I figure French fauxteur Olivier Megaton (Taken 2, Colombiana) jumped his own shark when he chose that nom de cinema, but if not, he’s definitely done it now with Taken 3. It wouldn’t be fair to call this a movie: it’s more a phony, forced assemblage of stilted dialogue, incoherent action sequences, inexplicably sociopathic behavior on the part of its supposedly sympathetic protagonist, and bad self-referential “jokes” about the many idiocies of the franchise it has now, we can hope, killed for good. This is a movie as its own death wish. The only explanation for its existence is so that you can hurl disdain at it. Even to call it cheap, lazy, and perfunctory grants it a sort of dignity: it implies there was another path it could have taken, that if only this here and that there had been better executed, it might have been saved.
This is not the case.
Taken 3 cannot even be bothered to continue the ridiculousness of the very premise the franchise is based on. No one is kidnapped here — or, at least, not as the motivating factor to get Bryan “Looks Like I Picked the Wrong Day to Quit Badassing” Mills (Liam Neeson: A Walk Among the Tombstones, A Million Ways to Die in the West) back into geriaction. Instead, he is framed for the murder of his ex-wife, Lenore (Famke Janssen: X-Men: Days of Future Past, The Wolverine)… which, to be fair to returning writers Luc Besson (Lucy, Brick Mansions) and Robert Mark Kamen (Colombiana, The Karate Kid), does carry on the franchise’s tradition of brutalizing women to get a man angry.
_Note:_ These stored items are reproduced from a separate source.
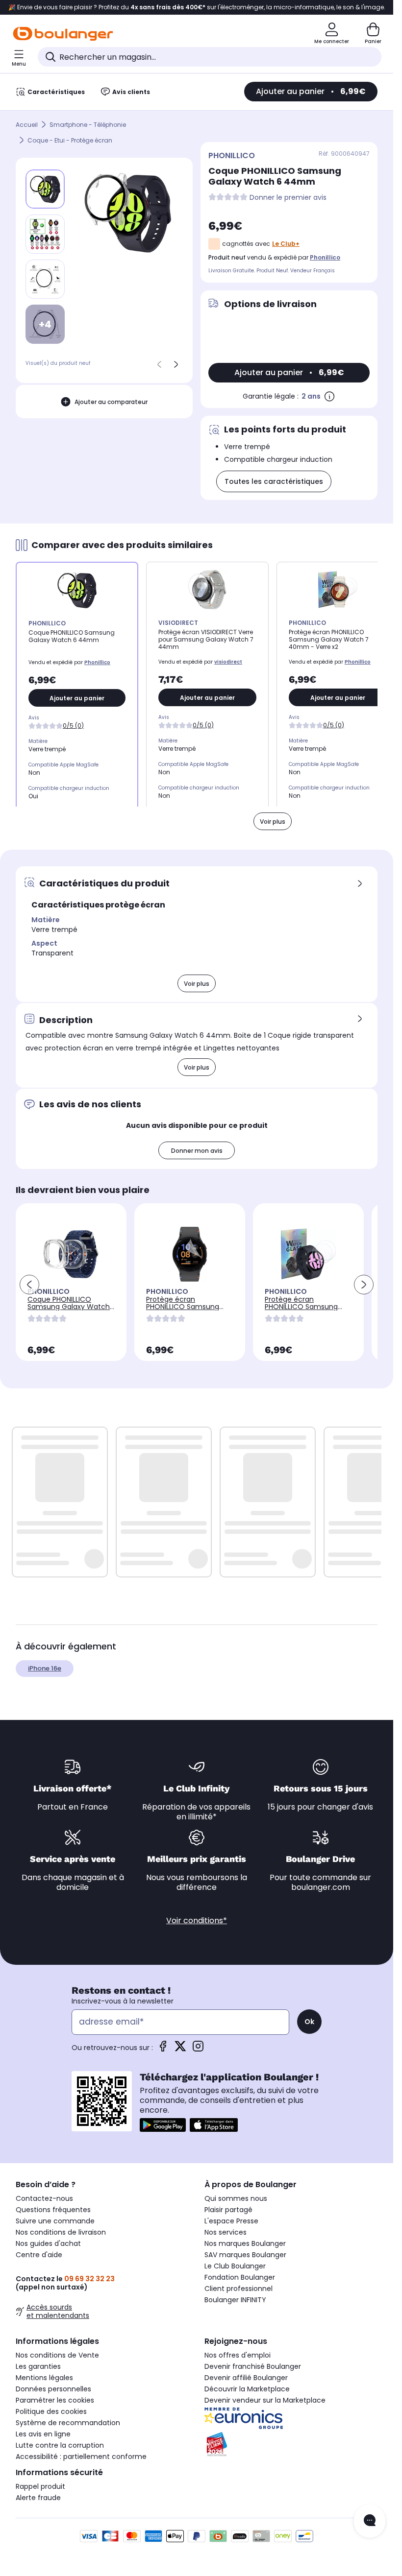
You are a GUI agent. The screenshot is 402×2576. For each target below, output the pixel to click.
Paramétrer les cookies (55, 2400)
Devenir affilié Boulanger (246, 2378)
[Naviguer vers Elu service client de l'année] (290, 2444)
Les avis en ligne (43, 2434)
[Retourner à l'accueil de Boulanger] (63, 34)
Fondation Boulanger (239, 2277)
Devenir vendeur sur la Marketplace (265, 2400)
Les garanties (38, 2366)
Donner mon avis (197, 1150)
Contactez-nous (44, 2198)
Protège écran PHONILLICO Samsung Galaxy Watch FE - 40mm (182, 1310)
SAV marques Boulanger (245, 2255)
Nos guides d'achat (48, 2243)
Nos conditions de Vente (57, 2355)
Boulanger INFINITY (235, 2300)
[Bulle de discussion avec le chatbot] (369, 2521)
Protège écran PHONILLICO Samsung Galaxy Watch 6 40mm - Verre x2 (308, 1310)
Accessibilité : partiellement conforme (81, 2456)
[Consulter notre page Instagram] (198, 2049)
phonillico (325, 257)
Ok (309, 2022)
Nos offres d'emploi (237, 2355)
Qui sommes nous (235, 2198)
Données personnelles (53, 2389)
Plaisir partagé (228, 2210)
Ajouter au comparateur (111, 401)
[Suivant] (176, 364)
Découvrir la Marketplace (247, 2389)
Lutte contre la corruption (60, 2445)
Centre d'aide (39, 2255)
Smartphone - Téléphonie (88, 124)
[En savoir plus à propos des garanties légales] (329, 396)
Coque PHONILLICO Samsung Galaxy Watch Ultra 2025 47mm (68, 1306)
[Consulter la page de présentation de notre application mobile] (163, 2125)
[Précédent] (159, 364)
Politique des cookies (51, 2411)
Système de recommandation (68, 2423)
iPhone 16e (44, 1668)
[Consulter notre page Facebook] (163, 2049)
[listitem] (45, 234)
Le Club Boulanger (235, 2266)
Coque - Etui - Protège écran (69, 140)
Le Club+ (286, 243)
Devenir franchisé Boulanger (252, 2366)
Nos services (225, 2232)
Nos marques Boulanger (245, 2243)
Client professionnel (238, 2288)
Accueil (27, 124)
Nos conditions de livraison (61, 2232)
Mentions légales (44, 2378)
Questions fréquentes (53, 2210)
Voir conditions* (196, 1920)
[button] (29, 1284)
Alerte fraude (38, 2498)
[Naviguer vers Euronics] (290, 2418)
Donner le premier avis (288, 197)
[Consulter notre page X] (180, 2049)
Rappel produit (40, 2486)
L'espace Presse (231, 2221)
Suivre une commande (55, 2221)
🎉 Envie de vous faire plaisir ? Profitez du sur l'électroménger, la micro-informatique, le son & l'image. (196, 7)
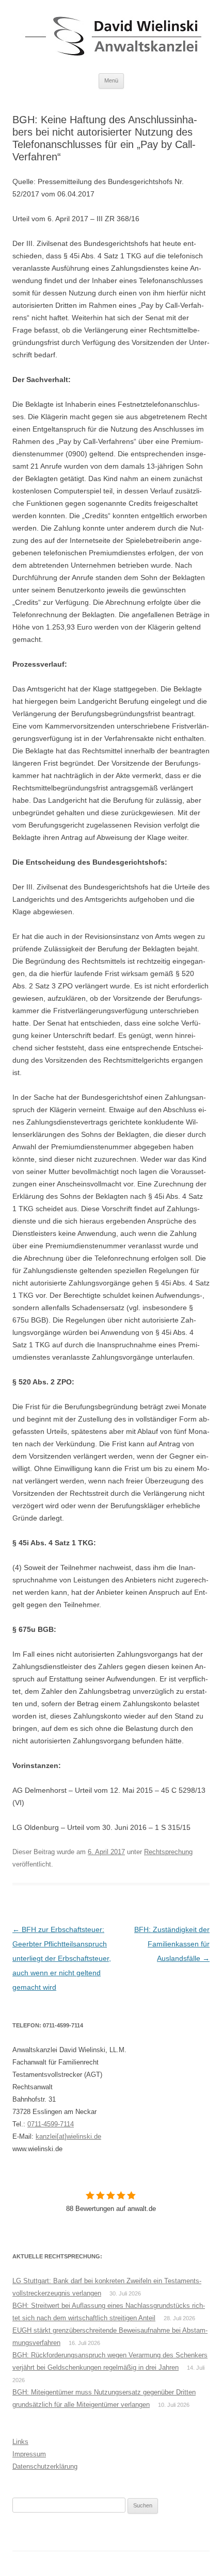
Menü (111, 80)
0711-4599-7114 (50, 2124)
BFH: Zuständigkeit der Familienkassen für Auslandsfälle (172, 1943)
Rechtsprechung (168, 1852)
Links (20, 2442)
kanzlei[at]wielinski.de (68, 2136)
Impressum (29, 2454)
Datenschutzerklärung (44, 2466)
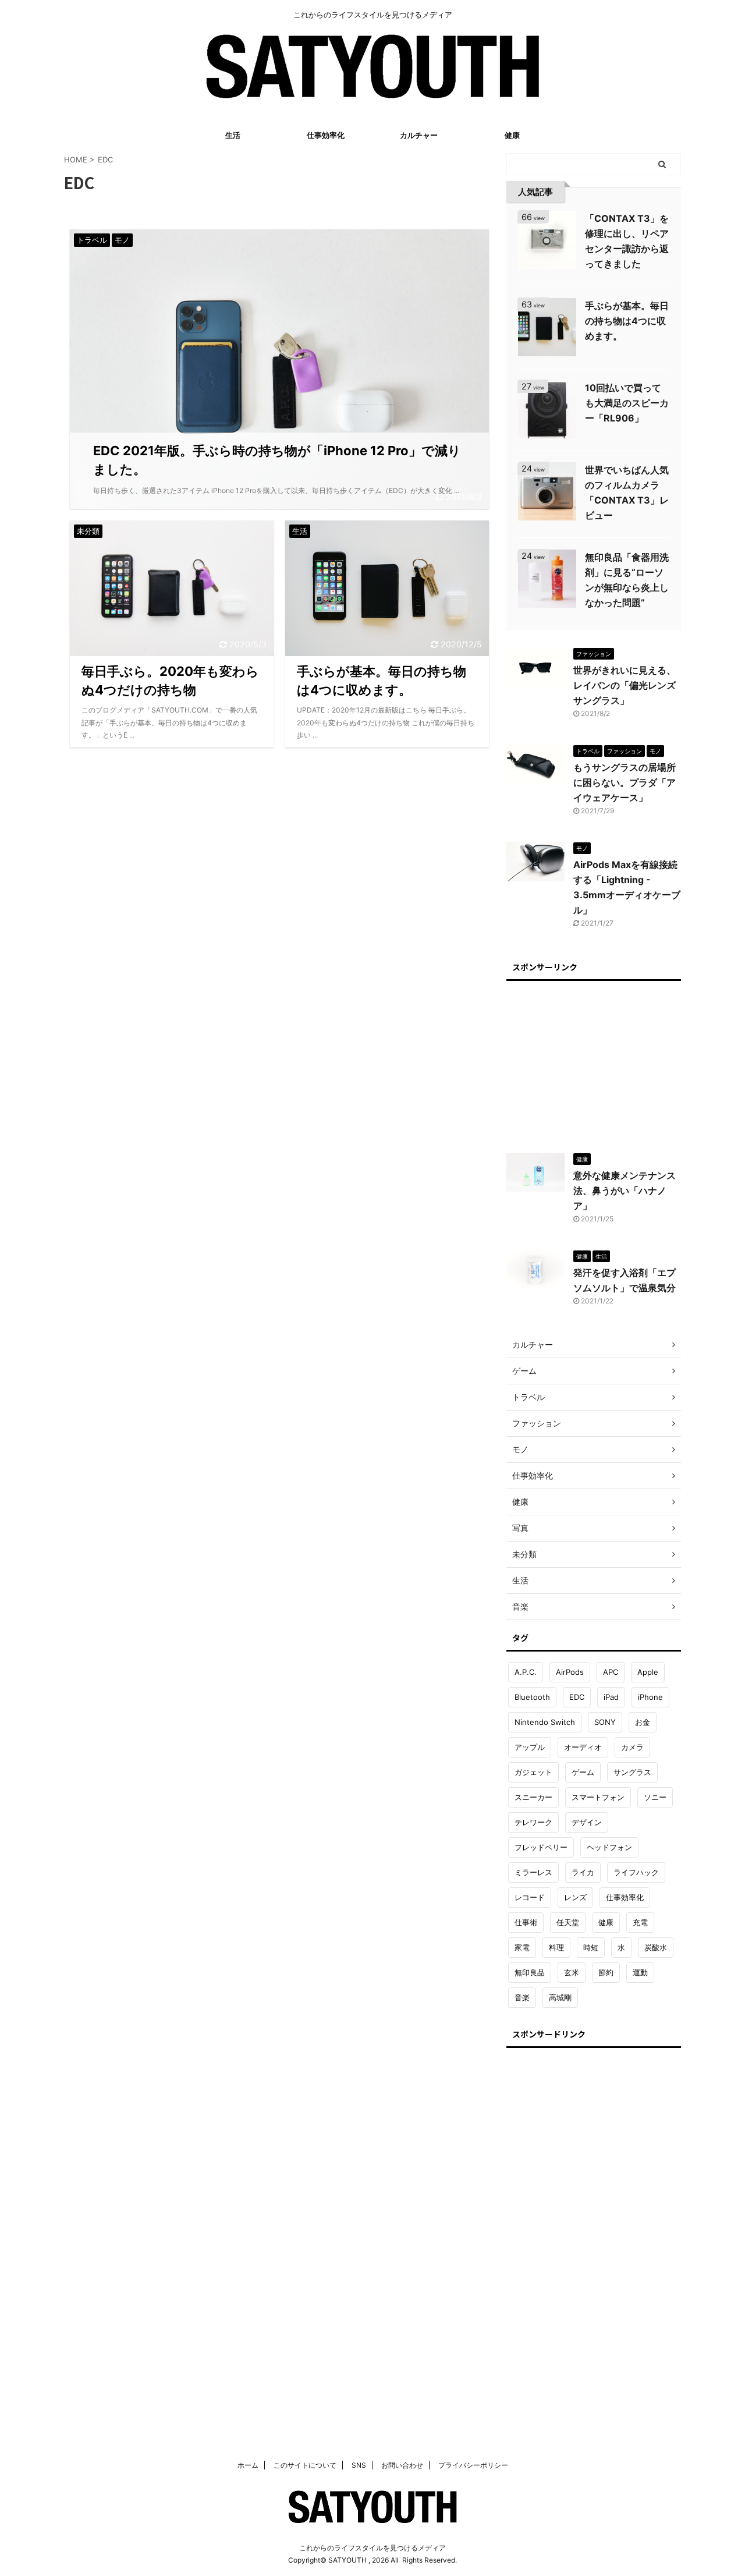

Bonus: the victim preblames herself for her upcoming murder when she jokes, “I have the worst taste in men.” Cute.
In the course of exonerating himself, Bryan will assault a slew of LAPD officers simply doing their jobs in a responsible way, ensure the deaths or severe injuries of anonymous innocent civilians during a car chase with those cops, and endanger his daughter, Kim (Maggie Grace: The Twilight Saga: Breaking Dawn Part 2, Knight and Day), in multiple ways, including ramming a small plane with her aboard as it taxis for takeoff. With all the vehicles that explode with minimal provocation in this movie, Bryan should have worried that he’d end up killing Kim. At least his tender “I put something in your drink to make you nauseous” scene with her does not involve the potential for a fiery death.
Speaking of exploding vehicles, Bryan makes not one but two preposterous escapes from them. Later, he taunts a bad guy with an “I supposed you’re wondering how I escaped?” which would normally be a movie’s cue to at least show us how such a feat was accomplished. This is not something the movie feels the need to bother with.
But there’s so much more to hate! There’s the embarrassing theft — in plot, visuals, and dialogue — from The Fugitive, featuring LAPD detective Forest Whitaker (Out of the Furnace, The Butler) as not-Tommy Lee Jones hunting down the man who didn’t kill his wife. There are the odd repetitions of banal exposition; the sequence about the bagels is almost hilarious for how pointlessly its mundanity is dragged out. There’s the waterboarding as PG-13 heroism. There’s the enormous body count accompanied by a virtual absence of any blood whatsoever: people can get their throats cut, their brains blown out, their guts and chests shot up, and incur nary a bloodstain on their clothing.
Then again, cardboard people would likely not have any blood coursing through their veins anyway.